═══ Study text
The Amusement Park‘s first screening made clear it needed serious help; Sandra Schulberg and IndieCollect stepped in to help bring it back to life. “It was warped. It was scratched, faded, magenta, all of it. Frame by frame, they did the best they could. I would be called in to look at the process. They worked on sound and everything. I oversaw it but Sandra and her team at IndieCollect were brilliant. Lovely people. And of course it’s right up my alley. They want to protect and preserve and cherish old films!”
It was being with Romero that brought out her love of classic films. “He was a man who loved life, loved to laugh, and loved to watch movies. He thought I was deprived. He spent 12 years educating me. We would get the TCM monthly program and he’d highlight all the films I needed to see. I have to say, with pride, that toward the end there weren’t too many highlighted films. My professor was proud I got to see these movies.”
══════
═══ Data for review
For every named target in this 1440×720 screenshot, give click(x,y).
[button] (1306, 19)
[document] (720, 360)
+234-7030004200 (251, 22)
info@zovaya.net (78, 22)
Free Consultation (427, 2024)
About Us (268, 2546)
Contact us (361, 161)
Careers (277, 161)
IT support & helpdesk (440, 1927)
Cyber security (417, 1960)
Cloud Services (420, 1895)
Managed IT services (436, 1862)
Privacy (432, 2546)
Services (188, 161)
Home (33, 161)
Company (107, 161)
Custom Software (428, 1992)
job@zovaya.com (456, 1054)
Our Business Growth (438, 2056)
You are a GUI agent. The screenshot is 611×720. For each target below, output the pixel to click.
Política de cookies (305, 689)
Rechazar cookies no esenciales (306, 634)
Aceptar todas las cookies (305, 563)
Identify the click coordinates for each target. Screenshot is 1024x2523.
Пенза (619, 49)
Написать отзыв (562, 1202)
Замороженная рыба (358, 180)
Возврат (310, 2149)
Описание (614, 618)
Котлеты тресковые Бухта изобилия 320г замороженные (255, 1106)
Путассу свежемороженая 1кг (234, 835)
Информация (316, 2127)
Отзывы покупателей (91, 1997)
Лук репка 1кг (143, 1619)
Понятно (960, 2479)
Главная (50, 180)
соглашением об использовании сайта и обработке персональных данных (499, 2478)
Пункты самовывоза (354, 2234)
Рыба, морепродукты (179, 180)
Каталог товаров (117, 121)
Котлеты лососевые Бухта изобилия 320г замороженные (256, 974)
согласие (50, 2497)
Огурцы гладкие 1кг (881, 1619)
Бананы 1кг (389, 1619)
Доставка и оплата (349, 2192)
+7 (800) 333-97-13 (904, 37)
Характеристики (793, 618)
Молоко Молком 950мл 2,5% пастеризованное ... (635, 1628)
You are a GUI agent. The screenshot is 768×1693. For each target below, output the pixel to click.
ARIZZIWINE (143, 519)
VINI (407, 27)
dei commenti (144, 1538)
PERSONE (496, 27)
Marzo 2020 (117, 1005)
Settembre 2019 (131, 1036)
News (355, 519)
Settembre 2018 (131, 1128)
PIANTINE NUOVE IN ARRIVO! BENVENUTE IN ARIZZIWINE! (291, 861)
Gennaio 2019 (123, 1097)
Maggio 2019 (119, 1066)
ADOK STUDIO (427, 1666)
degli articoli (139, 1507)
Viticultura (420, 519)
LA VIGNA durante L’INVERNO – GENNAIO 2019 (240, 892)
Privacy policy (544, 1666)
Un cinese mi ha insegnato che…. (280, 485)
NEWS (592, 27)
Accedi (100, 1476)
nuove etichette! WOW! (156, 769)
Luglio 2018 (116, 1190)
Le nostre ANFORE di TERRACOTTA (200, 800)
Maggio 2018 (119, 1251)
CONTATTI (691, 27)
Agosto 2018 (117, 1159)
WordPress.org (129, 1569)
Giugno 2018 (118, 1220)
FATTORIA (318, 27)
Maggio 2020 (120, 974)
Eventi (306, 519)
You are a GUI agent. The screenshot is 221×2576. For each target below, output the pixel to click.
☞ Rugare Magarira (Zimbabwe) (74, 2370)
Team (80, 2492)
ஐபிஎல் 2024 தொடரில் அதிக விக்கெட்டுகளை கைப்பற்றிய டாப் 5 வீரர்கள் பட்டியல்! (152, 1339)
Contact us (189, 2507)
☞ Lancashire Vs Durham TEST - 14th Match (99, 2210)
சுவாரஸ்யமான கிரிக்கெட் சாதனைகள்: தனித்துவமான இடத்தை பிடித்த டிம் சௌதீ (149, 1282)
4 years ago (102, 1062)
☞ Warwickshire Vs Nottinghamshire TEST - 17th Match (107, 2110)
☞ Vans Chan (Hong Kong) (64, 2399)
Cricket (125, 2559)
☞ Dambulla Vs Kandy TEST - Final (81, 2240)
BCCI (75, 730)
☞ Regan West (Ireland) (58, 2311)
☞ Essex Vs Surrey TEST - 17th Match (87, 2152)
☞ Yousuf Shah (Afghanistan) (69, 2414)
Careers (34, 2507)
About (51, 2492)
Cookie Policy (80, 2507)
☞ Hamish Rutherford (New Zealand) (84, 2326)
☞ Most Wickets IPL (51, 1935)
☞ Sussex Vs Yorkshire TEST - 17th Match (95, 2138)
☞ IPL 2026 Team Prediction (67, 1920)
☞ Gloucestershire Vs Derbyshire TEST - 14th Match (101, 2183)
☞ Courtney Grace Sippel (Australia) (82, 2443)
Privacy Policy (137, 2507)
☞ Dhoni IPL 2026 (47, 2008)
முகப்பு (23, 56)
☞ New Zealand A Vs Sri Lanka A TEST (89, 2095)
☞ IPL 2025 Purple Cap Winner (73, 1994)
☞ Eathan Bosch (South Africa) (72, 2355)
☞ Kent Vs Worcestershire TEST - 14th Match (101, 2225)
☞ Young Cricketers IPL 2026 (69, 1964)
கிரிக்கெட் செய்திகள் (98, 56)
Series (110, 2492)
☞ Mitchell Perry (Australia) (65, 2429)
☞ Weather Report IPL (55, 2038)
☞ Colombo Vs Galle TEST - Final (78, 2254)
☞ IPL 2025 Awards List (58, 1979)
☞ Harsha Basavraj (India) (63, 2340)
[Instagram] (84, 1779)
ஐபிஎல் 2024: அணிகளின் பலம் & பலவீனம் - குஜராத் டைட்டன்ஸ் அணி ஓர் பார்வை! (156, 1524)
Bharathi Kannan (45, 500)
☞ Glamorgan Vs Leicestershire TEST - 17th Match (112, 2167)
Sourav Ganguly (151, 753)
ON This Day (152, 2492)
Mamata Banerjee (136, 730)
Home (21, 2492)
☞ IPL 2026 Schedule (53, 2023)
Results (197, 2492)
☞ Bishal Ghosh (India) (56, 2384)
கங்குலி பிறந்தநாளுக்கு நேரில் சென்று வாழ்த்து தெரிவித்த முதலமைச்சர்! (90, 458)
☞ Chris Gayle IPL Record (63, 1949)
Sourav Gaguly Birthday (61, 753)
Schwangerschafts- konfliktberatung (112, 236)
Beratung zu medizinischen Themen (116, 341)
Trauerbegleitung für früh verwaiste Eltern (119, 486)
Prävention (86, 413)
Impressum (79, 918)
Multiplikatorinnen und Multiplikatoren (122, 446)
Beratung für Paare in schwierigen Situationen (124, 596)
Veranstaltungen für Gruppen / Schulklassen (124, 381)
══════
Directions:
1. List every word the speaker in the passage about restoring The Amusement Park uses to describe the damaged state of the film.
2. According to the passage about restoring The Amusement Park, how many years did Romero spend educating her about films?
Answer only from the text, not from the data.

Responses in order:
1. warped, scratched, faded, magenta

2. 12 years